Given task
Copy out the items below, swapping "dropdown menu" for "drop-down menu". Leave every other part unchanged.

Click-target data
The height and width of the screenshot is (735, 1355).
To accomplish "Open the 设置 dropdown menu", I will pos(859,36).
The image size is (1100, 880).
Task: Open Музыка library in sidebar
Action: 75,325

Task result
The height and width of the screenshot is (735, 1355).
To accomplish "Open the 设置 drop-down menu", I will pos(859,36).
The image size is (1100, 880).
Task: Open Музыка library in sidebar
Action: 75,325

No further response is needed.